New process integrates solar power into the hydrocarbon economy

A new process for capturing carbon dioxide from the atmosphere and turning it into usable liquid fuel has been commercialized and scaled up.

Originally invented ten years ago, the process uses a unique catalyst to bond hydrogen in water with CO2 in the air to form methanol, a useful liquid chemical that can be burned in combustion engines or used to manufacture more complex chemical compounds.

The key to making this a viable industry is the low cost of solar power, which is sufficient energy input for the catalytic conversion, and the distilling of the watery brew it produces. It’s also a great way to store excess solar power for later use, when the sun isn’t shining.
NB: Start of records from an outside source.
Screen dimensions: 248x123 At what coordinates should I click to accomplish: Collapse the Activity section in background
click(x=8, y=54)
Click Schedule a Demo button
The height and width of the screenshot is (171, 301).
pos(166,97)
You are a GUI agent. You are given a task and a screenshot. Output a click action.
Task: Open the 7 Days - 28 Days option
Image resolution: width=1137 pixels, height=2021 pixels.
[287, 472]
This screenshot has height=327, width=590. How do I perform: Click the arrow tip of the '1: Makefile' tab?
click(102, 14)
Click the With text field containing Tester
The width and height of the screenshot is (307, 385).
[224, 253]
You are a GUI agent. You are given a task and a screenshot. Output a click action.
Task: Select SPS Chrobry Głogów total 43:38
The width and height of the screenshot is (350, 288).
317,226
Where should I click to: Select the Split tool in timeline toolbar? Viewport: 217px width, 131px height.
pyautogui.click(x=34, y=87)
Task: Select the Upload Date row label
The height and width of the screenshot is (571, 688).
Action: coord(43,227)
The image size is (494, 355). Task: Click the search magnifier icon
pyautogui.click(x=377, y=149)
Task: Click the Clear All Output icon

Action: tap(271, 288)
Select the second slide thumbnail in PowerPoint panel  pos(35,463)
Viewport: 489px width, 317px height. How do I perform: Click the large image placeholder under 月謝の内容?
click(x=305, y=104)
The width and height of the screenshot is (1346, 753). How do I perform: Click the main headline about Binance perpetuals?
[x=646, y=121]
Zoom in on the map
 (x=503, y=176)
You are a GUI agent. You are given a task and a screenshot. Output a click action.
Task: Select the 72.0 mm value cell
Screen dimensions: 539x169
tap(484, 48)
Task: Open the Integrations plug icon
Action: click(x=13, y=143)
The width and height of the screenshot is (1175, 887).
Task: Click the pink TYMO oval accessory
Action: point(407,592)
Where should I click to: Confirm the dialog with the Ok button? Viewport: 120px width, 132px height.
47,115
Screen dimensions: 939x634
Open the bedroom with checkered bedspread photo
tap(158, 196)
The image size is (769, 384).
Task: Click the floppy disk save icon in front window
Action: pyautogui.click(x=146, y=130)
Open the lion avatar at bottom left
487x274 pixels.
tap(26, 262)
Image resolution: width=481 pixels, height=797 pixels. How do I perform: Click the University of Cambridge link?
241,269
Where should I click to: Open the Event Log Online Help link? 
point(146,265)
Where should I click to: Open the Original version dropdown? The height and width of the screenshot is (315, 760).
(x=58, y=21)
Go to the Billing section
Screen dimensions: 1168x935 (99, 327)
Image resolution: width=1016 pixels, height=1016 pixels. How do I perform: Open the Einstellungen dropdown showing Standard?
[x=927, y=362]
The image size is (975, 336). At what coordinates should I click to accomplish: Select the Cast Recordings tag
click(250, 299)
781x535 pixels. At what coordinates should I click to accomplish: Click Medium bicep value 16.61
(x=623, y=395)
Obviously it works best with high concentrations of carbon dioxide, like the emissions from a coal-fired power station, but the process can even remove CO2 from the general atmosphere, which should make climate change activists very happy.

Now that it’s been commercialized, we will enjoy a double benefit. Not only are we sucking excess carbon from the air, we’re also producing hydrocarbon feedstock for fuel cells and combustion engines, which means we need less crude oil.

It’s been the dream of many a scientist to take sunshine and convert it directly into liquid energy, just like photosynthesis. Perhaps this is the start of a new solar carbon energy economy!